Tailorable high-k and negative-k percolation behaviors in PPy/P(VDF-HFP) composites

Polymer-based composites with high permittivity and low loss are highly desirable for many applications such as embedded capacitors and pulse-power. In the meantime, percolating composites with negative permittivity can be promising candidates for metamaterials. In this paper, nanocomposites using conductive polypyrrole nanowires as fillers and poly(vinylidenefluoride-hexafluoropropylene) (P(VDF-HFP)) as matrix were prepared by a solution-casting method. The electrical properties were investigated in detail. Two types of percolation behavior were observed in the composites with increasing PPy content. The permittivity significantly enhanced when the PPy content exceeded high-dielectric percolation threshold (i.e. fhigh-k) due to the large number of microcapacitors formed by PPy fillers and P(VDF-HFP) matrix. With further increasing PPy content, tunable negative permittivity behavior was achieved due to the formation of conductive networks, this phenomenon can be regarded as a negative-dielectric percolation (i.e. negative-k percolation), which can be well described by Drude-Lorentz model. The realization of high permittivity and tunable negative permittivity in PPy/P(VDF-HFP) nanocomposites gives a new and efficient strategy toward high-k materials and random metamaterials. Two types of percolation behaviors with different percolation thresholds, which bring about substantial changes of dielectric permittivity, are observed in PPy/P(VDF-HFP) composites.
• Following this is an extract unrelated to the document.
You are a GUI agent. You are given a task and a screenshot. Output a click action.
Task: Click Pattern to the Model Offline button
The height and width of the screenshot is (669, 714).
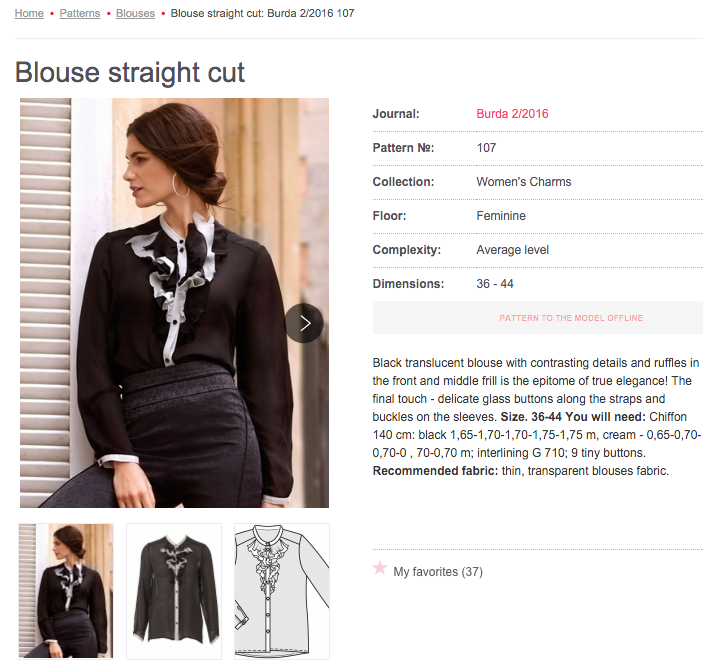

The relationship between the two percolation behaviors is clarified, which is of great significance for the rational design of high-k and negative-k composites. [Display omitted] •Two types of percolation behaviors with different percolation thresholds are observed in PPy/P(VDF-HFP) composites.•The negative permittivity behavior is well described by Drude-Lorentz model.•The relationship between the two percolation behaviors is clarified.•The underlying conduction mechanisms corresponding to the two types of percolation behaviors are illuminated.